Beginning with the first entry, restate the data word for word and leave out the images.

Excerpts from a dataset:
####

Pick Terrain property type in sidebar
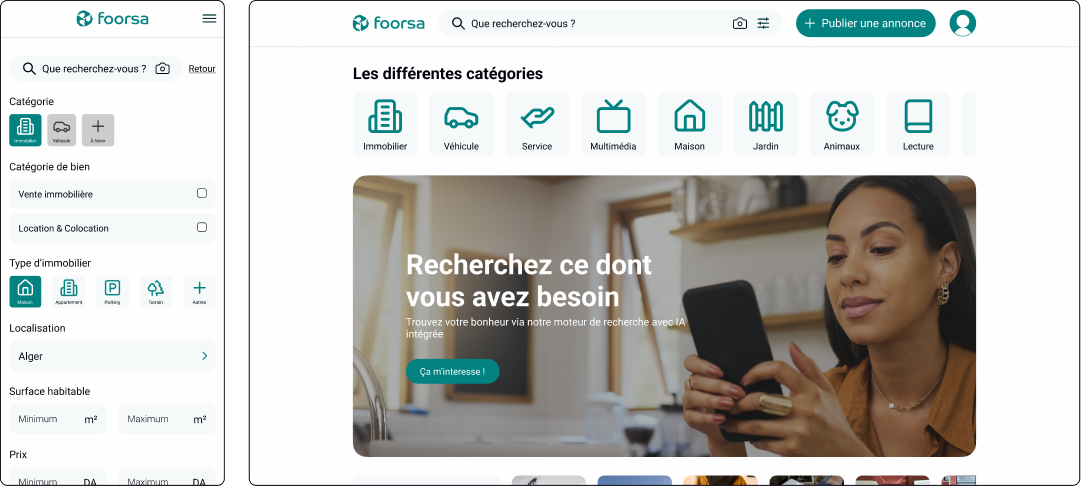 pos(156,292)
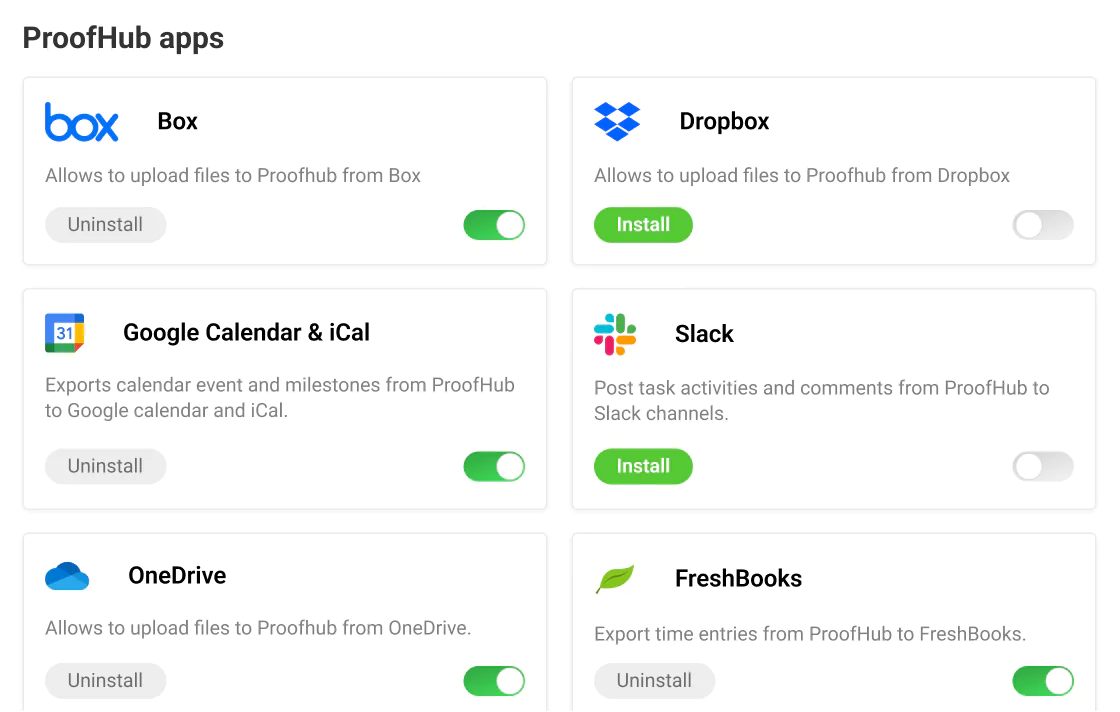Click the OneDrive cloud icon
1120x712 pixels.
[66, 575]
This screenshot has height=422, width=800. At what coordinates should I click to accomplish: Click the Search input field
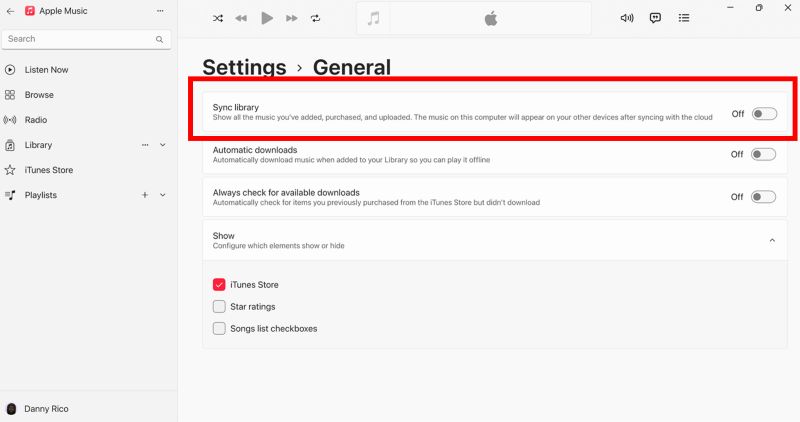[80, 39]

####

Answer space:
Pick Terrain property type in sidebar
 pos(156,292)
Click the OneDrive cloud icon
1120x712 pixels.
[66, 575]
This screenshot has height=422, width=800. At what coordinates should I click to accomplish: Click the Search input field
[80, 39]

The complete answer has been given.